(Records from a dataset)
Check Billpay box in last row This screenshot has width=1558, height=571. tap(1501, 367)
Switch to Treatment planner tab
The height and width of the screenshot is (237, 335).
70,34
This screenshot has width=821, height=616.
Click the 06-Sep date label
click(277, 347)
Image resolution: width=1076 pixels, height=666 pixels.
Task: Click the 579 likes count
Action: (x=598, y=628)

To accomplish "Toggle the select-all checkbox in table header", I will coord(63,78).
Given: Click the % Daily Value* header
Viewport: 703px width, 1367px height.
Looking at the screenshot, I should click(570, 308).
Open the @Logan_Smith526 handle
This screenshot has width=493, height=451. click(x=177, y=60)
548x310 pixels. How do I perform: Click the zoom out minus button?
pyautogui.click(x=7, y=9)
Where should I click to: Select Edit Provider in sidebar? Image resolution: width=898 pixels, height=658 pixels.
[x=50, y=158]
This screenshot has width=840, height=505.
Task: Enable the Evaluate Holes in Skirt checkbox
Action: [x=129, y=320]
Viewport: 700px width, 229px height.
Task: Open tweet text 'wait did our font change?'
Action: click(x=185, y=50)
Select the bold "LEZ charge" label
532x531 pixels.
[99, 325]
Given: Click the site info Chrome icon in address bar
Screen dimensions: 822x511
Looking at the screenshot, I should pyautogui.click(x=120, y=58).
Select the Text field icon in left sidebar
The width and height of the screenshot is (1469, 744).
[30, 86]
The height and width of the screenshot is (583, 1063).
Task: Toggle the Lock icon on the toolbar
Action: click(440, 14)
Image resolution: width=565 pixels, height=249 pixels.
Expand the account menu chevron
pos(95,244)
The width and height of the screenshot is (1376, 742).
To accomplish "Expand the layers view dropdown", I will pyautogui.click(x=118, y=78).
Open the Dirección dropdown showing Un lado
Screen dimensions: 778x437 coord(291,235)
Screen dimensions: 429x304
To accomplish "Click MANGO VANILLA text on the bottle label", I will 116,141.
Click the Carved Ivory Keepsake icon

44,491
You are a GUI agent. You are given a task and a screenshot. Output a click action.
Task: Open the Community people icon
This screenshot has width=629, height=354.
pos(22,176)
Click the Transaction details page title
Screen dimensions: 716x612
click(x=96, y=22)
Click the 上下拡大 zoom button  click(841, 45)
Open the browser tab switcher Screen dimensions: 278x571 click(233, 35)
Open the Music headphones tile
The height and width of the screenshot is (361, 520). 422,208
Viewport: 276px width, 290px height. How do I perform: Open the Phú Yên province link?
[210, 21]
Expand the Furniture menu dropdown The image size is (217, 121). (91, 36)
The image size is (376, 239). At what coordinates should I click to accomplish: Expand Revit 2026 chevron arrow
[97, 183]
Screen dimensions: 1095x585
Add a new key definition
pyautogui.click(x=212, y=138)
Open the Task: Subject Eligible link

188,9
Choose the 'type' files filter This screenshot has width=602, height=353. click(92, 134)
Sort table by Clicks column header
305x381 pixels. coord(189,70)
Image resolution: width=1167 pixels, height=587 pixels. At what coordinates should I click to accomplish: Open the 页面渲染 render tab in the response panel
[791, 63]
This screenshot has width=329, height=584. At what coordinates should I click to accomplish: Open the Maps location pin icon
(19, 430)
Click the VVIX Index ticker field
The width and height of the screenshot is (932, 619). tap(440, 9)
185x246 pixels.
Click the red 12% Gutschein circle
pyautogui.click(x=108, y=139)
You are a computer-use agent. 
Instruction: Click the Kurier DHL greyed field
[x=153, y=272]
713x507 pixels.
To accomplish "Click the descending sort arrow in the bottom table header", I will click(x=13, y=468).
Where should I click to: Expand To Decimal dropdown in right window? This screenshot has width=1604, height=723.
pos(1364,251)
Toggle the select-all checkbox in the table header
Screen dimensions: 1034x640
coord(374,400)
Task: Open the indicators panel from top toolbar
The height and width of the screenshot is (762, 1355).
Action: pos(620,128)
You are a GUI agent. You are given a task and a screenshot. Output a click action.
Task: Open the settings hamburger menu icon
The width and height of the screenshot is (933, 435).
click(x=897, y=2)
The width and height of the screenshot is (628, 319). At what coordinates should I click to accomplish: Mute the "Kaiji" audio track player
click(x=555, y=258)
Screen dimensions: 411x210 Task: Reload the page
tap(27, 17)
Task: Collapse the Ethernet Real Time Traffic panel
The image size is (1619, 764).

#### Work required:
All lines in the entries above that include "will" should be found and copied.

#### Output of the exercise:
To accomplish "Toggle the select-all checkbox in table header", I will coord(63,78).
To accomplish "Expand the layers view dropdown", I will pyautogui.click(x=118, y=78).
To accomplish "Click MANGO VANILLA text on the bottle label", I will 116,141.
To accomplish "Click the descending sort arrow in the bottom table header", I will click(x=13, y=468).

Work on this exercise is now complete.